月面 BORG125SD+1.4倍+EOS40D

月面 BORG125SD+1.4倍+EOS40D(中川 昇 撮影)

これは、4.でお話したシーイングとも絡んできますが、高度が低いと月の色も濁ってきますので、月面らしい色を再現するためにも、高度は重要です。ただ、月齢によってはそういかないことも多いので、高度が稼ぎやすい時期を選ぶことも大切です。この辺りの情報も連載の第11回に詳しく書いてありますので、参照してみてください。なお、キヤノンEOS40Dは、色の濁りが少ない点でも非常に優れています。

< 7. 画像処理は「シャープ」に絞れ!>

さて、最後は画像処理です。私は画像処理が苦手で、フォトショップのごく一部の機能しか使っていませんが、それでもじゅうぶんな画像は得られるようです。まずは、トリミングです。なるべく画面一杯になるように切り取ります。次はシャープとアンシャープです。私の場合、リサイズ時にシャープをノーマルで、アンシャープを100%かけるのが普通です。ただ、シャープのかけすぎは画質を損ないますので禁物です。

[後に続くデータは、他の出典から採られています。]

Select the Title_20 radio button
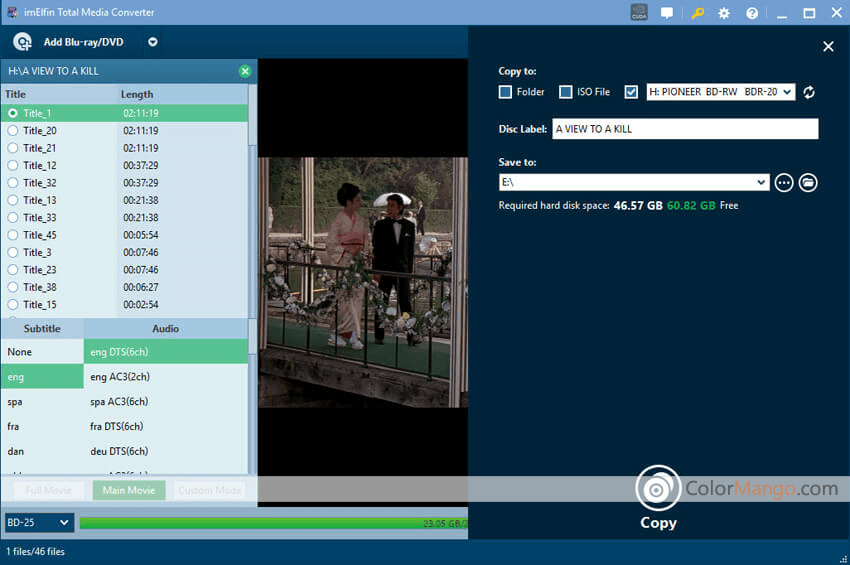pyautogui.click(x=13, y=131)
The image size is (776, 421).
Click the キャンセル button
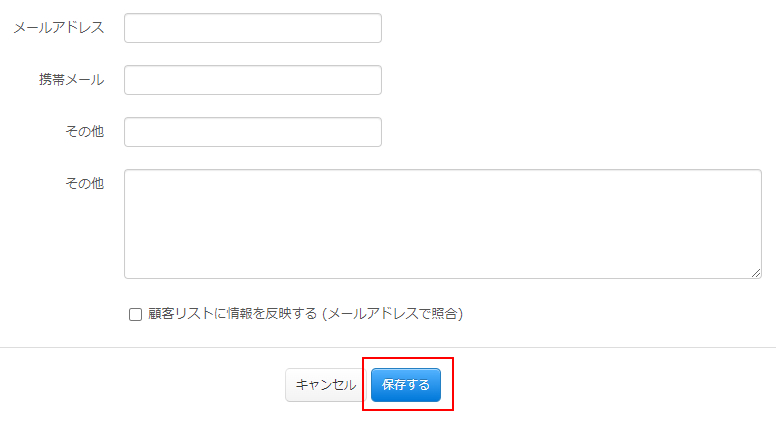pyautogui.click(x=325, y=385)
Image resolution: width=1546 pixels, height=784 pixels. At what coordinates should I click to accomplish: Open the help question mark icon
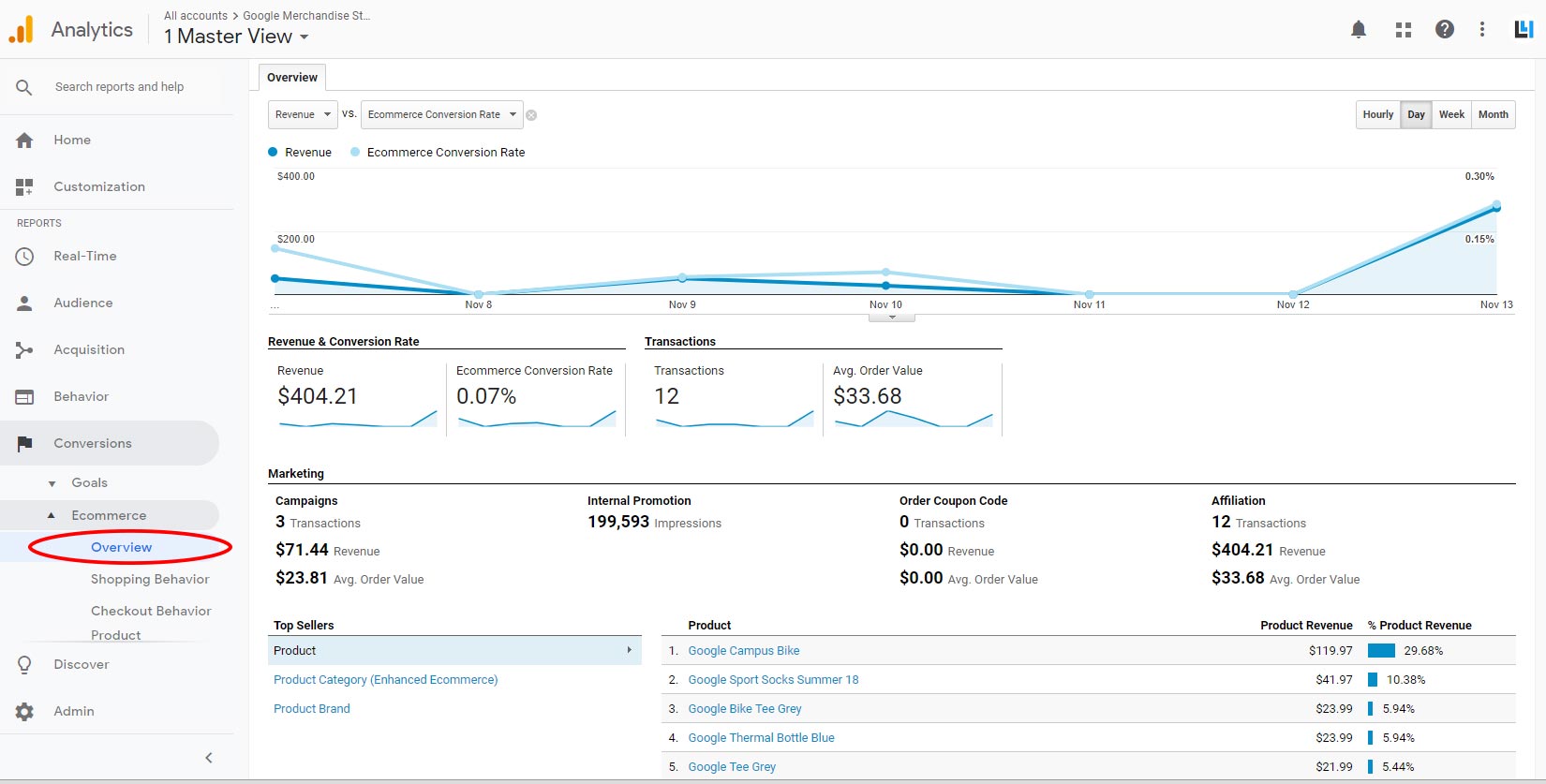[x=1444, y=30]
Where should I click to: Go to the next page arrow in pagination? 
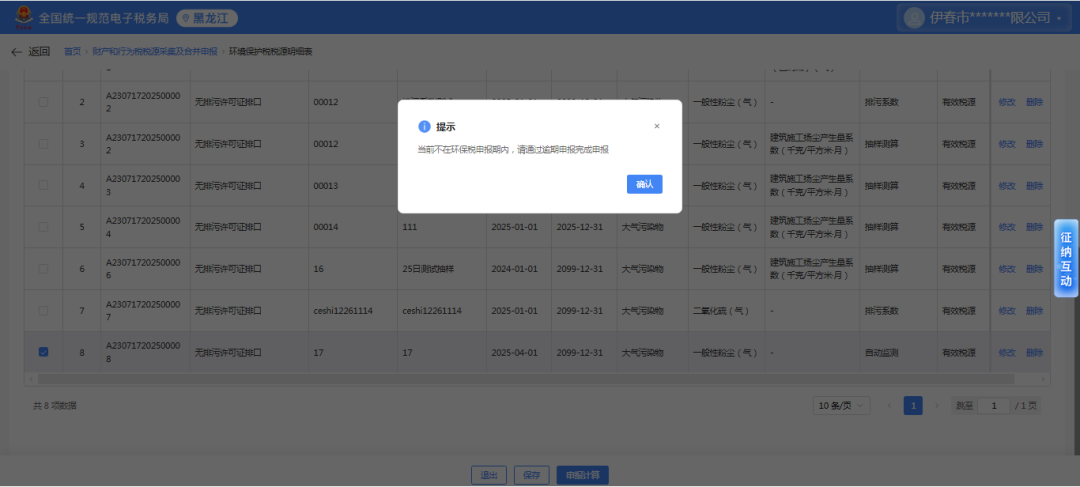click(937, 406)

以上で、(恐らく)かなりシャープな月面写真が撮れるはずです。皆さんもぜひチャレンジしてみてください。良い月面写真が撮れたら、アストロアーツの投稿画像ギャラリーボーグの例画像集に投稿してみてはいかがでしょうか?

終わりに

いかがでしたでしょうか。これだけ気をつけるだけでも、今までとは違う月面写真が得られると思います。さらに、自動追尾+筒先開閉+真夏の明け方に見る下弦の月+最高のシーイング+拡大撮影用アイピースによる拡大+月面向きの一眼デジカメ(EOS40Dが現状ベストバイ)+高度な画像処理などの好条件が揃えば、あっと驚くような月面写真が撮れることでしょう。私もこの夏は一眼デジカメを使い本気で月面写真を撮ってみようと燃えています。その時は、この連載かボーグのホームページでご紹介したいと思います。

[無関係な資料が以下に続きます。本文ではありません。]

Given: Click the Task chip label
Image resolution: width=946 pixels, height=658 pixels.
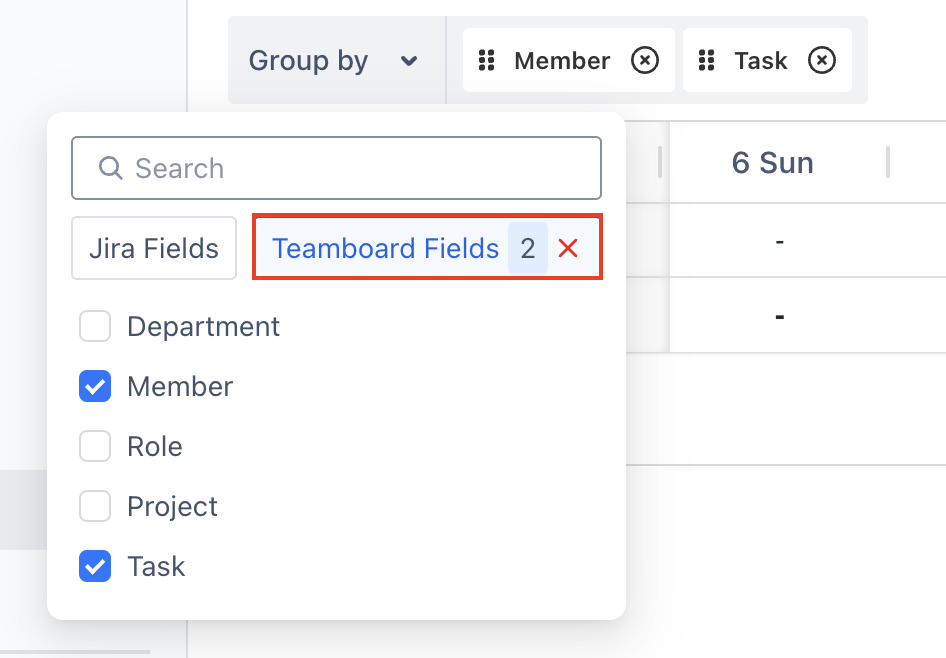Looking at the screenshot, I should point(760,61).
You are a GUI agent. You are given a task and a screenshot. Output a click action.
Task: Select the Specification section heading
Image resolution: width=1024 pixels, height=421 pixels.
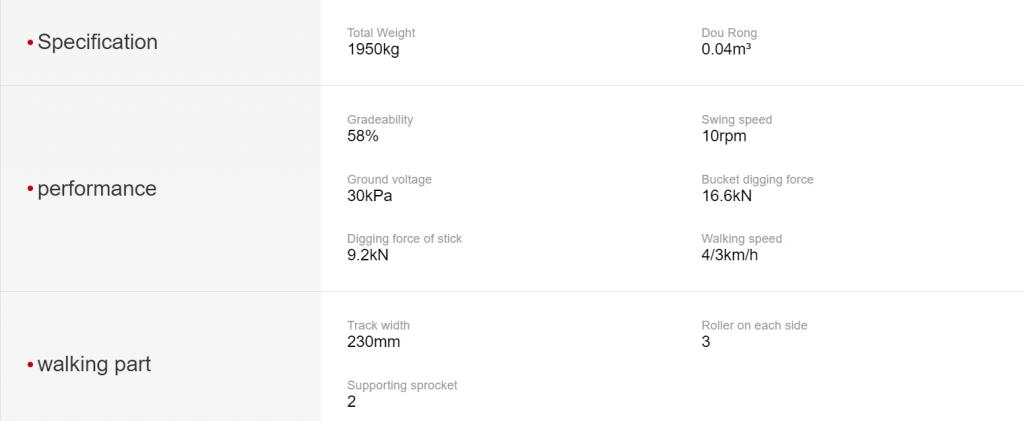point(97,42)

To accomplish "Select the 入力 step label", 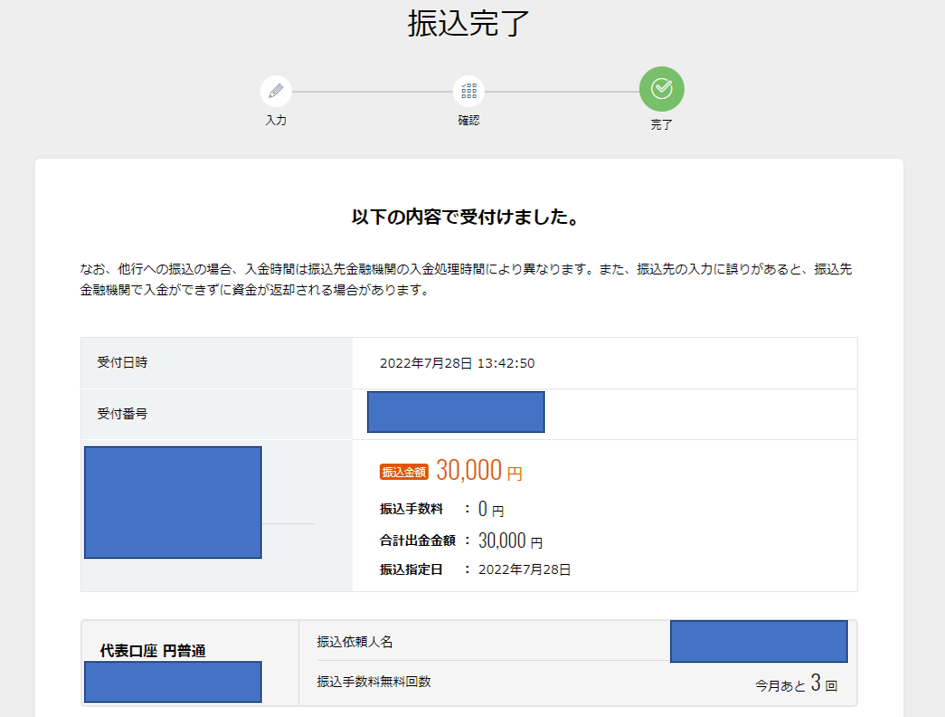I will pos(276,120).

いずれにしても、以前はごく一部の人のものだったシャープな月面写真が誰にでも簡単に撮れる時代になりました。この素晴らしいチャンスが生かし、一人でも多くの方が天体写真の面白さに気づくことを願っています。月は大きな望遠鏡でなくともじゅうぶんに良く写りますので、その点でも入りやすい撮影対象です。ボーグで撮影した作例画像集も参照いただければ幸いです。

次回は、拡大撮影の方法について解説します。天気が心配ですが何とかがんばって、月面のアップや惑星(土星と木星が見ごろです)の撮影のコツについて、ご案内する予定です。